Bus Employees v. Wisconsin Board
340 U.S. 383 (1951)

Annotate this Case

U.S. Supreme Court

Bus Employees v. Wisconsin Board, 340 U.S. 383 (1951)

Amalgamated Association of Street, Electric Railway &

Motor Coach Employees of America, Division 998

v. Wisconsin Employment Relations Board

No. 329

Argued January 9-10, 1951

Decided February 26, 1951*

340 U.S. 383

Syllabus

The Wisconsin Public Utility Anti-Strike Law, which makes it a misdemeanor for any group of public utility employees to engage in a strike which would cause an interruption of an essential public utility service, as applied in these cases, conflicts with the National Labor Relations Act, as amended by the Labor Management Relations Act, 1947, and is invalid under the Supremacy Clause of the Federal Constitution. Pp. 340 U. S. 385-399.
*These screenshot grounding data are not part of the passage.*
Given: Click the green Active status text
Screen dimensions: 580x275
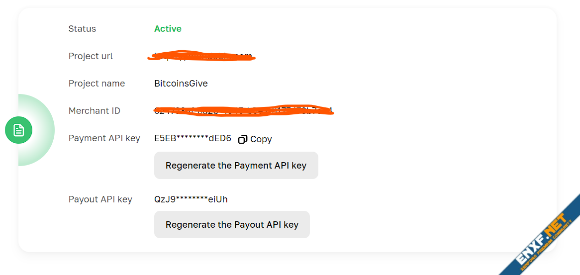Looking at the screenshot, I should pyautogui.click(x=168, y=29).
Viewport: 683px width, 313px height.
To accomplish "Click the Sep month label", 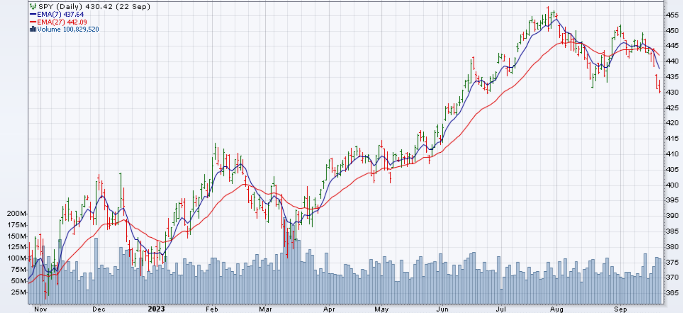I will pyautogui.click(x=620, y=309).
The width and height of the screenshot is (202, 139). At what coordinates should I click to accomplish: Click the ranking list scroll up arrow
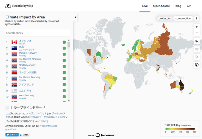[69, 40]
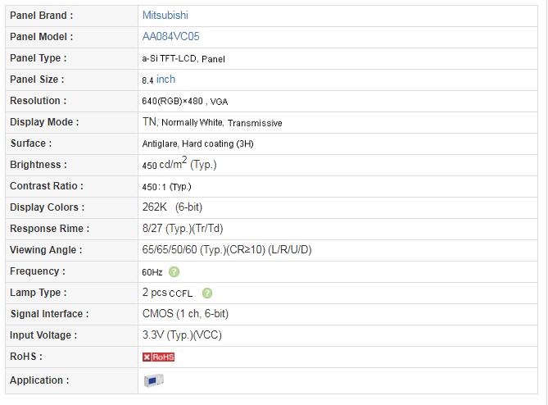Click the red RoHS status badge
548x405 pixels.
[x=158, y=357]
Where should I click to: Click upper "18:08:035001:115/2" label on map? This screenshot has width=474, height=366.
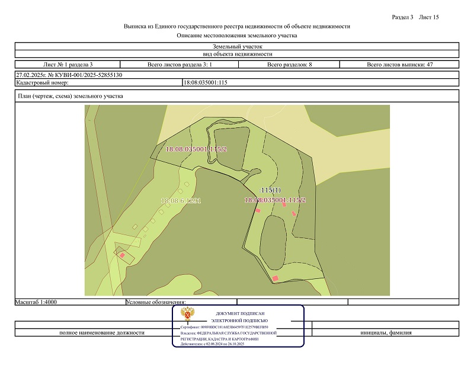(196, 149)
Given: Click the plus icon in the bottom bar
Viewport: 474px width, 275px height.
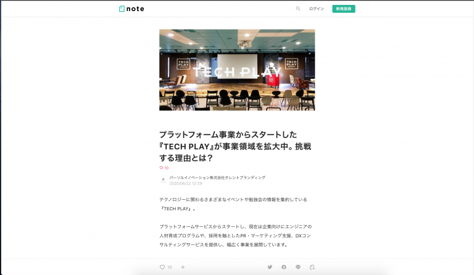Looking at the screenshot, I should [183, 267].
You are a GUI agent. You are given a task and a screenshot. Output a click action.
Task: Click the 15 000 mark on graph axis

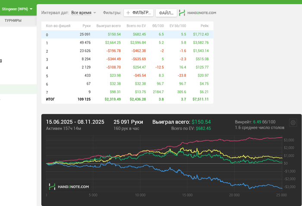click(x=186, y=195)
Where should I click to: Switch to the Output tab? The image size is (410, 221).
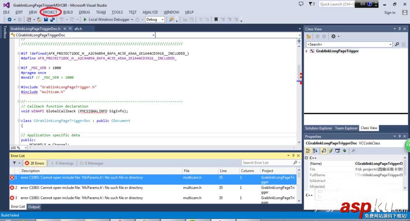tap(34, 207)
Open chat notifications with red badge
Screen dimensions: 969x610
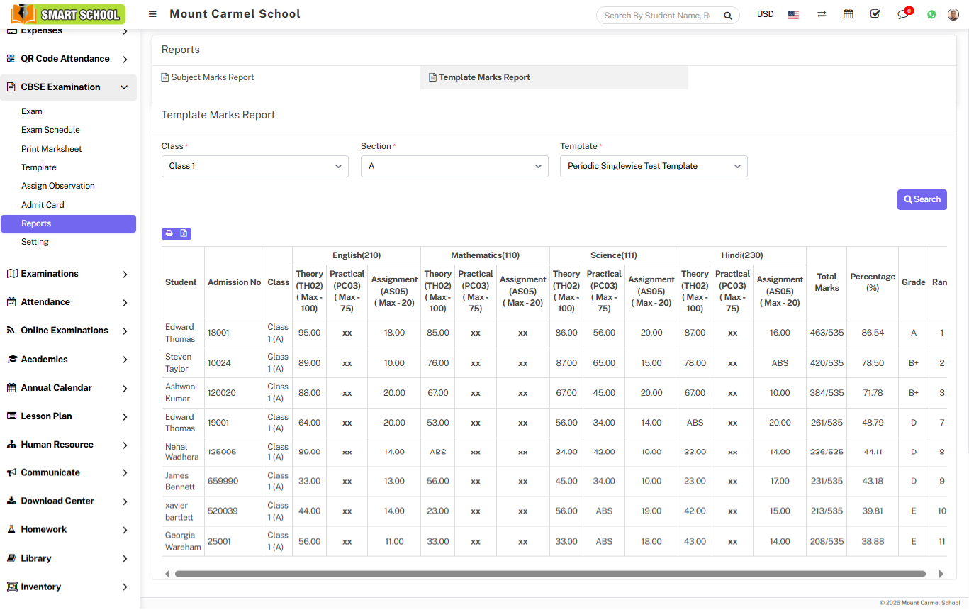(x=902, y=14)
1. By the National Labor Relations Act, as amended by the Labor Management Relations Act, 1947, safeguarding the right of employees to strike, Congress occupied this field and closed it to state regulation, and any concurrent state regulation of peaceful strikes for higher wages is invalid. Automobile Workers v. O'Brien,339 U. S. 454. Pp. 340 U. S. 389-390.

2. The Federal Act applies to a privately owned public utility whose business and activities are carried on wholly within a single state. Consolidated Edison Co. v. Labor Board,305 U. S. 197. Pp. 340 U. S. 391-393.

3. The result finds further support in the 1947 amendments, whereby Congress provided special procedures to deal with strikes which might create national emergencies. Pp. 340 U. S. 393-396.

4. The questions of policy raised here are for legislative determination, and have been resolved by Congress adversely to respondents. This Court, in the exercise of its judicial function, must take the comprehensive and valid federal legislation as enacted and declare invalid state regulation which impinges on that legislation. Pp. 340 U. S. 397-398.

Page 340 U. S. 384

5. As applied in this case, the Wisconsin Act is in direct conflict with the Federal Act, and therefore is invalid under the Supremacy Clause of the Federal Constitution. Pp. 340 U. S. 398-399.

257 Wis. 43, 42 N.W.2d 471; 258 Wis. 1, 44 N.W.2d 547, reversed.

The cases are stated in the second and third paragraphs of the opinion. The judgments below are reversed, p. 340 U. S. 399.